AJMC®: What are you working on in advanced melanoma that you are excited to share? What’s next on the horizon for you?
We don’t typically switch adjuvant therapy. Remember, we start adjuvant therapy within 3 months from the surgery. So, let’s say a patient starts, 1 month or 2 months out from surgery, dabrafenib, trametinib, and they develop fevers. We try to adjust doses. We are now 4 months in, 5 months in, and they still cannot tolerate it. I’m not going to give them nivolumab or pembrolizumab to make up for it; we are done. In the same way, if they don’t tolerate the immunotherapy, they develop adverse effects, we have to stop it. I’m not going to put them on pills, because I have no data on a sandwich managing of adjuvant therapy. There is no switching. You select one and you go 1 year or whatever time, and once you finish, you are finished and you go on surveillance.
In advanced melanoma, so we have several types of patients who are not being served well at this time. We are working on the primary resistance to immunotherapy. That’s the patient who actually comes in with either BRAF mutation or BRAF wild type nonmutated and they start immunotherapy, because we now know that starting with immunotherapy saves more lives than starting with targeted therapy. So regardless of BRAF status, they get immunotherapy. And they progress within 3 months; they never had a response; they just simply go through it and there is nothing. Those patients die very quickly; there’s no really good salvage treatment for those patients.
We have a Department of Defense supported trial, where we use a dendritic cell vaccine combined with a mixture of cytokines, which stimulates the innate immune system like toll-like receptor agonist 3/4. We also use interferon in that mixture of cytokines. So that’s one.

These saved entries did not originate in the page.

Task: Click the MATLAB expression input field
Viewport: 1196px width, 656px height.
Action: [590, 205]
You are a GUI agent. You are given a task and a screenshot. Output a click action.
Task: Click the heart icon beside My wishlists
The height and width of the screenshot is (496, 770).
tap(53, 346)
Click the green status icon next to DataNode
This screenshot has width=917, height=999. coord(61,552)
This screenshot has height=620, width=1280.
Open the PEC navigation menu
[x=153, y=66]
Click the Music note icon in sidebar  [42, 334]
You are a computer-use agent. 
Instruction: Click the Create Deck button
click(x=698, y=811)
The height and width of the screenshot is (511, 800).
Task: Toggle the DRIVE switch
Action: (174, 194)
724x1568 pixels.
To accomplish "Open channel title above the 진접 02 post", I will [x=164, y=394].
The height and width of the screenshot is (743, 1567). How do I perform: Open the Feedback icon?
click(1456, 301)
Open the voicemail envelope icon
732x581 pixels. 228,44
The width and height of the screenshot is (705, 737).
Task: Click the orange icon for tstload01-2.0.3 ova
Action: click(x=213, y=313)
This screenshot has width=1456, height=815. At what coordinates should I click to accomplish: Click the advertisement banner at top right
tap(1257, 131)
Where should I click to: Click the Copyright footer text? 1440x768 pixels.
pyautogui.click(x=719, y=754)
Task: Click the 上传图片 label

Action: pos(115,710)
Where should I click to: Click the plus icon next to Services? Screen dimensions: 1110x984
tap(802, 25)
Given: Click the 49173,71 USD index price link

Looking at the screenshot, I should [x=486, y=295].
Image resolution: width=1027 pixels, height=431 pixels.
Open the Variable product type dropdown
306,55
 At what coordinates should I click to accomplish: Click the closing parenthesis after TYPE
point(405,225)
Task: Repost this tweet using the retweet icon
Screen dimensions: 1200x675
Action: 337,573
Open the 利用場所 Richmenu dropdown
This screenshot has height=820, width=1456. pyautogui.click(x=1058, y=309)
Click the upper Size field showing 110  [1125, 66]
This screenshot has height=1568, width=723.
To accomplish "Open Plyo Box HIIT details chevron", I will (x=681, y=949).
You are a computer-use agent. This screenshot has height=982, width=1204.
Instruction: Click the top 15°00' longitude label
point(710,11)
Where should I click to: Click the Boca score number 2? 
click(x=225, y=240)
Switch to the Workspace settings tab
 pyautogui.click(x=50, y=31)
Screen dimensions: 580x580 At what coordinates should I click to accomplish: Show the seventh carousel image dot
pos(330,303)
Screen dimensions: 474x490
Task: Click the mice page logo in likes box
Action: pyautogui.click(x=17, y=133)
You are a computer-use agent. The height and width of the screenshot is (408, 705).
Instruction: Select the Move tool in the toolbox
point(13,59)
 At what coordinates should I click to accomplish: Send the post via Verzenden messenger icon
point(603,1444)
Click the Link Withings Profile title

Also, there is a new potential breakthrough treatment on the horizon, which is now in a randomized phase 3 trial. It’s called IO102/IO103. These are actually 2 vaccines, peptide vaccines, which target cells making either PD-L1 [programmed death-ligand 1], which would be a tumor, or IDO [iondoleamine 2,3-dioxygenase], which is the enzyme associated with the immune-suppressive environment in the tumor, where the tumor tries to protect itself from the attack by T cells. And you combine them, they’re actually pretty nontoxic, with pembrolizumab.
There is a randomized trial, either pembrolizumab or the mixture of the 2 vaccines and pembrolizumab, and the beauty is that we are making the memory T cells, which actually remember the IDO and they remember the PD-L1. In the nonrandomized phase 1B trial, the response rate was as high as 92% if the PD-L1 of the tumor was more than 1%. It was a small data set, about 53 patients. It was nonrandomized.
The next step we want to do is to combine with combination immunotherapies, because nowadays, the nivolumab, ipilimumab, as well as the LAG-3 inhibitor, relatlimab, seem to be taking off as the way to use immunotherapy in melanoma. That’s what we are working on right now.